It’s been a long winter and we’re craving greens! With a sunshine hit of lemon, some peppery arugula, this quick soup will wake you out of hibernation!
I needed spring this week so I made this soup.
We want to be done with snow, and sleet, and mud, and with roasted root vegetables too, no matter how delicious. Every morning, we look to see if there are sprouts in the garden, knowing the first to arrive will be the chives. It’s good to see green things starting to grow again, and we’re counting the days until the local farm stands open!
Until the pansies arrive
In just a moment, we’ll have pansies to garnish soups and salads and our tables, but for now, we’ll transform what we do have into something just a little different.
I started with arugula. Arugula is not just for salads. This peppery green is great as a pesto, made into a spread, and added to a soup. In this case, it’s the star.
This soup is a powerhouse of nutrients our bodies need at this time of year: Vitamins A & C, calcium, iron, potassium, folate, and 12 grams of protein (without the meat) and 8 grams of fiber. Not a bad pedigree for a little bowl of soup.

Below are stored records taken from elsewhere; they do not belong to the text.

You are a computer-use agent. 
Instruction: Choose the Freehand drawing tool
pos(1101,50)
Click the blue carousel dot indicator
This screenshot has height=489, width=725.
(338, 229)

It also tastes really good. When I served this to my husband last week he took one bite and said “You’re going to put this on the blog, right?” I’m glad he likes green soup, now, we’ll have to work on the green drink…
Taste and texture
I’ve used frozen edamame, thawed. Edamame are green soybeans that add nice texture to the soup. You can also find them cooked and prepared in the produce section of many markets. If you have trouble finding them, you can substitute frozen peas, which you will also thaw.
The potatoes add some body, and mellow out the peppery arugula. Use any potato you like, but to keep this pretty I’d shy away from the purple-fleshed varieties! If you are aiming for green, this time you don’t want to use the rainbow.
A little hint of nutmeg
I’ve added freshly grated nutmeg to this because it gives a lovely little back note, and my mom always put nutmeg in creamed soups, whether or not there was cream. Take care not to add too much or it will take over. However, this soup can take a fair amount of both salt and pepper, so add a little, taste, then adjust.
There is no dairy in this at all, yet it tastes deliciously creamy. As with any soup of this nature, you can thin it out with a bit more stock or water.
Add other enhancements, or devour as is
The featured picture, left, includes a little topping of sautéed chicken, and you can also use tofu. Both are delicious, but I like it best straight up, below, without any additional protein.
Don’t be afraid to throw in other greens you may have on hand – some parsley, watercress, ramps when they come into season, and even lettuce if you have extra. Just add them at the very end with the arugula.
Spring Arugula & Lemon Soup
In a soup pot over medium/high, heat:
- 2 tbsp. olive oil
Once shimmering, add:
- I medium onion, diced
Sauté until the onion is soft and fragrant. Stir in:
- 2 garlic cloves, crushed
Cook for another minute or two, stirring with a wooden spoon, and add:
- 2 medium potatoes, diced
- 1/8 tsp. finely grated nutmeg
- 1 quart to six cups stock or water
- 1 bay leaf
- Salt and pepper to taste
Bring to a simmer, cover, reduce the heat, and cook until the potatoes are tender. Stir in:
- 10 ounces or so arugula (that is what was in my bag from the CSA!)
- 2 cups thawed edamame
Continue to stir for a couple of minutes, until the arugula is wilted and the edamame heated through. This just takes moments.
- Zest and juice of two lemons
Remove from the heat and process in a blender in a couple of batches until smooth. You can also use a hand immersion blender, or food processor.
To serve, garnish with a few reserved edamame and arugula, roughly chopped, and perhaps some of the first chives sprouts from the garden! Drizzle with a bit more olive oil.